[llvm] [SLP] NFC: Introduce and use getDataFlowCost (PR #112999)

Fri Oct 18 16:22:36 PDT 2024

https://github.com/jrbyrnes created https://github.com/llvm/llvm-project/pull/112999

This adds getDataFlowCost to the cost model. For certain vector types (e.g. vectors of illegal types), there may be costs which are not currently captured by the cost model. For example, selectionDAGBuilder will likely scalarize vectors of illegal types that cost basic block boundaries. Similar scalarization may occur when handling illegal vector arguments or return values. This scalarization is ultimately a cost of vectorization, and it should be accounted. That said, for legal types, this type of legalization scalarization will not occur. Moreover, when it does occur, the scalarization cost is the same as the cost of the scalarized version.
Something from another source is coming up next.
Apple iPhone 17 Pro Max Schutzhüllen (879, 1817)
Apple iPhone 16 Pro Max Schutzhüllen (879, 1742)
However, AMDGPU has code in place to reduce this type of scalarization; thus the target override.

>From bbda2b1f8662bc65ad6aeb9d199dc362cbcbafd1 Mon Sep 17 00:00:00 2001
From: Jeffrey Byrnes <Jeffrey.Byrnes at amd.com>
Date: Wed, 16 Oct 2024 10:54:39 -0700
Subject: [PATCH] [SLP] NFC: Introduce and use getDataFlowCost

Change-Id: I6a9155f4af3f8ccc943ab9d46c07dab07dc9b5c5
---
 .../llvm/Analysis/TargetTransformInfo.h       | 13 +++
 .../llvm/Analysis/TargetTransformInfoImpl.h   |  4 +
 llvm/include/llvm/CodeGen/BasicTTIImpl.h      |  4 +
 llvm/lib/Analysis/TargetTransformInfo.cpp     |  7 ++
 .../AMDGPU/AMDGPUTargetTransformInfo.cpp      |  8 ++
 .../Target/AMDGPU/AMDGPUTargetTransformInfo.h |  2 +
 .../Transforms/Vectorize/SLPVectorizer.cpp    | 91 +++++++++++++++++--
 7 files changed, 123 insertions(+), 6 deletions(-)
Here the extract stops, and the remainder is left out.